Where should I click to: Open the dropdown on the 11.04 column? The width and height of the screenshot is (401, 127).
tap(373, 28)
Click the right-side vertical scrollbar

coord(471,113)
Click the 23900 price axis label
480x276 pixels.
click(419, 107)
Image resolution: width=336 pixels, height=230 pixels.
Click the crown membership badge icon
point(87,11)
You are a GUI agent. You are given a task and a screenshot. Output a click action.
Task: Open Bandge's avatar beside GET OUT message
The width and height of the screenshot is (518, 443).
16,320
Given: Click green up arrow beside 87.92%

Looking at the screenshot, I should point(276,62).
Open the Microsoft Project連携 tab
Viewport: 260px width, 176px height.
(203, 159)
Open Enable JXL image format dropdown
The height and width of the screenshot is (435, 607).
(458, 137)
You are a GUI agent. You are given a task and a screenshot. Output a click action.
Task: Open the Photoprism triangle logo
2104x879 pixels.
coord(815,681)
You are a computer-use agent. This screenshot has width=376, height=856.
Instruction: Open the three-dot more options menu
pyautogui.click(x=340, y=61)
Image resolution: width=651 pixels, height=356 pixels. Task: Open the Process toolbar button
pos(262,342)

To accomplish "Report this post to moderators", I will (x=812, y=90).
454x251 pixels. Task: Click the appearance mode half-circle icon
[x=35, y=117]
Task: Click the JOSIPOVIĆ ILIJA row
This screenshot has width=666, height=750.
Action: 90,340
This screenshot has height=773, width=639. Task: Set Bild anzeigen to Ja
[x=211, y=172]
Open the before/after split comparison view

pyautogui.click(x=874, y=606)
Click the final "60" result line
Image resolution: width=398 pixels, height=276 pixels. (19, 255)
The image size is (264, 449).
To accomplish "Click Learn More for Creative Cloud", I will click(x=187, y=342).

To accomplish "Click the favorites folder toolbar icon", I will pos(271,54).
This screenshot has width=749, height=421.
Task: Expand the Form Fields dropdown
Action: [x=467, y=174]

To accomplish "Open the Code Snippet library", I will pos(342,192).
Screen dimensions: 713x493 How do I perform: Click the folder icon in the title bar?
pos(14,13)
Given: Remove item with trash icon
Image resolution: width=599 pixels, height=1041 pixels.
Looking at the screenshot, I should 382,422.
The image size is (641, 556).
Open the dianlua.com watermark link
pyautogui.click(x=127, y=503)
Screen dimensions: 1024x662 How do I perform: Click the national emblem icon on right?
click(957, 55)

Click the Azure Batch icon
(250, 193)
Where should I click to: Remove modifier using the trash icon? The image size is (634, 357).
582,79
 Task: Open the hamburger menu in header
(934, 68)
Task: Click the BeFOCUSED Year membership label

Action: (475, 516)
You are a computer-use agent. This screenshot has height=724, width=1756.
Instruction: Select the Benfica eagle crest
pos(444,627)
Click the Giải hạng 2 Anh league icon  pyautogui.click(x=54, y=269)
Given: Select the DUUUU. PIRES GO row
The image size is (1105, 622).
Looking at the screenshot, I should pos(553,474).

AIM OF THE TASK ▸
In full and without alteration, reproduce the records above.

EXPECTED ANSWER ▸
Where should I click to: Open the dropdown on the 11.04 column? The width and height of the screenshot is (401, 127).
tap(373, 28)
Click the right-side vertical scrollbar

coord(471,113)
Click the 23900 price axis label
480x276 pixels.
click(419, 107)
Image resolution: width=336 pixels, height=230 pixels.
Click the crown membership badge icon
point(87,11)
You are a GUI agent. You are given a task and a screenshot. Output a click action.
Task: Open Bandge's avatar beside GET OUT message
The width and height of the screenshot is (518, 443).
16,320
Given: Click green up arrow beside 87.92%

Looking at the screenshot, I should point(276,62).
Open the Microsoft Project連携 tab
Viewport: 260px width, 176px height.
(203, 159)
Open Enable JXL image format dropdown
The height and width of the screenshot is (435, 607).
(458, 137)
You are a GUI agent. You are given a task and a screenshot. Output a click action.
Task: Open the Photoprism triangle logo
2104x879 pixels.
coord(815,681)
You are a computer-use agent. This screenshot has width=376, height=856.
Instruction: Open the three-dot more options menu
pyautogui.click(x=340, y=61)
Image resolution: width=651 pixels, height=356 pixels. Task: Open the Process toolbar button
pos(262,342)

To accomplish "Report this post to moderators", I will (x=812, y=90).
454x251 pixels. Task: Click the appearance mode half-circle icon
[x=35, y=117]
Task: Click the JOSIPOVIĆ ILIJA row
This screenshot has width=666, height=750.
Action: 90,340
This screenshot has height=773, width=639. Task: Set Bild anzeigen to Ja
[x=211, y=172]
Open the before/after split comparison view

pyautogui.click(x=874, y=606)
Click the final "60" result line
Image resolution: width=398 pixels, height=276 pixels. (19, 255)
The image size is (264, 449).
To accomplish "Click Learn More for Creative Cloud", I will click(x=187, y=342).

To accomplish "Click the favorites folder toolbar icon", I will pos(271,54).
This screenshot has width=749, height=421.
Task: Expand the Form Fields dropdown
Action: [x=467, y=174]

To accomplish "Open the Code Snippet library", I will pos(342,192).
Screen dimensions: 713x493 How do I perform: Click the folder icon in the title bar?
pos(14,13)
Given: Remove item with trash icon
Image resolution: width=599 pixels, height=1041 pixels.
Looking at the screenshot, I should 382,422.
The image size is (641, 556).
Open the dianlua.com watermark link
pyautogui.click(x=127, y=503)
Screen dimensions: 1024x662 How do I perform: Click the national emblem icon on right?
click(957, 55)

Click the Azure Batch icon
(250, 193)
Where should I click to: Remove modifier using the trash icon? The image size is (634, 357).
582,79
 Task: Open the hamburger menu in header
(934, 68)
Task: Click the BeFOCUSED Year membership label

Action: (475, 516)
You are a computer-use agent. This screenshot has height=724, width=1756.
Instruction: Select the Benfica eagle crest
pos(444,627)
Click the Giải hạng 2 Anh league icon  pyautogui.click(x=54, y=269)
Given: Select the DUUUU. PIRES GO row
The image size is (1105, 622).
Looking at the screenshot, I should pos(553,474).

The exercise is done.